Measurement of protein translocation by SecA ATPase

2022 Fiscal Year Final Research Report

• Project/Area Number: 21K19226
• Research Category: Grant-in-Aid for Challenging Research (Exploratory)
• Allocation Type: Multi-year Fund
• Review Section: Medium-sized Section 43:Biology at molecular to cellular levels, and related fields
• Research Institution: Nara Institute of Science and Technology
• Principal Investigator: Tsukazaki Tomoya 奈良先端科学技術大学院大学, 先端科学技術研究科, 教授 (80436716)
• Project Period (FY): 2021-07-09 – 2023-03-31
• Keywords: 膜タンパク質

Outline of Final Research Achievements

In eubacteria, the Sec translocon complex consisting of membrane proteins SecY, SecE, and SecG (SecYEG) functions as a passive channel for membrane protein translocation from the cytoplasm to the periplasm. A motor SecA ATPase for the protein translocation pushes pre-proteins into the SecYEG. The detailed dynamics of how the conformational change of SecA ATPase functions in concert with protein translocation is unclear. In this study, we attempted to visualize the structural dynamics of the SecYEG-SecA complex in protein translocation using high-speed atomic force microscopy.
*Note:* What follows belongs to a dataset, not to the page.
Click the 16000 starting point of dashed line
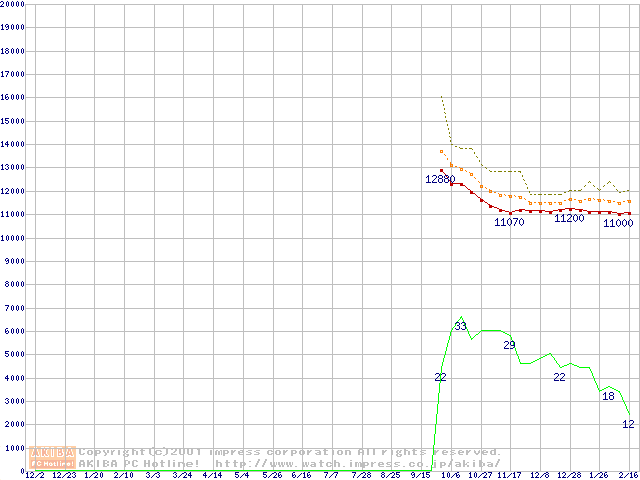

We were able to observe the binding of unfolded substrate proteins to the SecYAEG complex reconstituted into nanodiscs and the transport of the substrate proteins in real-time. In addition, nucleotide-dependent conformational changes of a domain of the SecA ATPase were visualized.

Free Research Field

Structural Life Science

Academic Significance and Societal Importance of the Research Achievements

本研究は未だ可視化されていないSecタンパク質によるタンパク質の膜透過のダイナミクスを明らかとすべく研究を進めた。世界で初めてタンパク質輸送をリアルタイムで捉えることができた。今後は、この結果をまとめて原著論文として発表する。本解析は、機能解析が進んでいない他の膜タンパク質にも利用できるため、新しいことを発見した学術的意義だけでなく、膜タンパク質の解析法の一つとして技術的な貢献がある。